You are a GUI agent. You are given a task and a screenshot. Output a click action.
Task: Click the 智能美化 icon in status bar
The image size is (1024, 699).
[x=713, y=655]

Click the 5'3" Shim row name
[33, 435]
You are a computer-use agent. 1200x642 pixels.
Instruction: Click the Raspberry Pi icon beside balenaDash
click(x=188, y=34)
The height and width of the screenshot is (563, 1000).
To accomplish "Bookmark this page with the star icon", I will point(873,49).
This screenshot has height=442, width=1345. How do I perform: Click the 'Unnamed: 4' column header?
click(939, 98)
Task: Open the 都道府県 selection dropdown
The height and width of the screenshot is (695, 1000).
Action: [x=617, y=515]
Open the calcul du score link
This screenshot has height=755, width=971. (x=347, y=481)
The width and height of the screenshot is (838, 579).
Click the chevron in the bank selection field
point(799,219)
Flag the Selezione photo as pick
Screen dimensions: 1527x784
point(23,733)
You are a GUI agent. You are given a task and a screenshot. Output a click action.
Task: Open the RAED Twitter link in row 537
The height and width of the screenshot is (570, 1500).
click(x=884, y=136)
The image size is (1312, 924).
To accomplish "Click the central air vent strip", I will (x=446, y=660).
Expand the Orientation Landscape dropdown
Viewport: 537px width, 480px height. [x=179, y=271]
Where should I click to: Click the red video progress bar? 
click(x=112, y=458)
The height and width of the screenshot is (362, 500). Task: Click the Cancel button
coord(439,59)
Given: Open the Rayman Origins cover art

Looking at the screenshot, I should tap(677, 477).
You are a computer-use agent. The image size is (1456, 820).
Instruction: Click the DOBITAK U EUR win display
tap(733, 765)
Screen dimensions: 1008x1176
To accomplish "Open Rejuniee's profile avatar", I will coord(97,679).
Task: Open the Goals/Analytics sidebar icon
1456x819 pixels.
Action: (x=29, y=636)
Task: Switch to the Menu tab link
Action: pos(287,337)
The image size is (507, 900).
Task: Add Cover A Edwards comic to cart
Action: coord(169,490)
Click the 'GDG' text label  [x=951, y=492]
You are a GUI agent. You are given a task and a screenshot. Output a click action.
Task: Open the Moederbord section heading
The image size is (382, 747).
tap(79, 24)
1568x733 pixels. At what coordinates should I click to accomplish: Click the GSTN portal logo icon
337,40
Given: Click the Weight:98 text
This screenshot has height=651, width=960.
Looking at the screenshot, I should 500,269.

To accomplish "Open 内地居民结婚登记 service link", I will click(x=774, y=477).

# EXERCISE:
Would you repeat all the material exactly as it is shown?

# EXERCISE RESULT:
You are a GUI agent. You are given a task and a screenshot. Output a click action.
Task: Click the 智能美化 icon in status bar
The image size is (1024, 699).
[x=713, y=655]

Click the 5'3" Shim row name
[33, 435]
You are a computer-use agent. 1200x642 pixels.
Instruction: Click the Raspberry Pi icon beside balenaDash
click(x=188, y=34)
The height and width of the screenshot is (563, 1000).
To accomplish "Bookmark this page with the star icon", I will point(873,49).
This screenshot has height=442, width=1345. How do I perform: Click the 'Unnamed: 4' column header?
click(939, 98)
Task: Open the 都道府県 selection dropdown
The height and width of the screenshot is (695, 1000).
Action: [x=617, y=515]
Open the calcul du score link
This screenshot has height=755, width=971. (x=347, y=481)
The width and height of the screenshot is (838, 579).
Click the chevron in the bank selection field
point(799,219)
Flag the Selezione photo as pick
Screen dimensions: 1527x784
point(23,733)
You are a GUI agent. You are given a task and a screenshot. Output a click action.
Task: Open the RAED Twitter link in row 537
The height and width of the screenshot is (570, 1500).
click(x=884, y=136)
The image size is (1312, 924).
To accomplish "Click the central air vent strip", I will (x=446, y=660).
Expand the Orientation Landscape dropdown
Viewport: 537px width, 480px height. [x=179, y=271]
Where should I click to: Click the red video progress bar? 
click(x=112, y=458)
The height and width of the screenshot is (362, 500). Task: Click the Cancel button
coord(439,59)
Given: Open the Rayman Origins cover art

Looking at the screenshot, I should tap(677, 477).
You are a computer-use agent. The image size is (1456, 820).
Instruction: Click the DOBITAK U EUR win display
tap(733, 765)
Screen dimensions: 1008x1176
To accomplish "Open Rejuniee's profile avatar", I will coord(97,679).
Task: Open the Goals/Analytics sidebar icon
1456x819 pixels.
Action: (x=29, y=636)
Task: Switch to the Menu tab link
Action: pos(287,337)
The image size is (507, 900).
Task: Add Cover A Edwards comic to cart
Action: coord(169,490)
Click the 'GDG' text label  [x=951, y=492]
You are a GUI agent. You are given a task and a screenshot. Output a click action.
Task: Open the Moederbord section heading
The image size is (382, 747).
tap(79, 24)
1568x733 pixels. At what coordinates should I click to accomplish: Click the GSTN portal logo icon
337,40
Given: Click the Weight:98 text
This screenshot has height=651, width=960.
Looking at the screenshot, I should 500,269.

To accomplish "Open 内地居民结婚登记 service link", I will click(x=774, y=477).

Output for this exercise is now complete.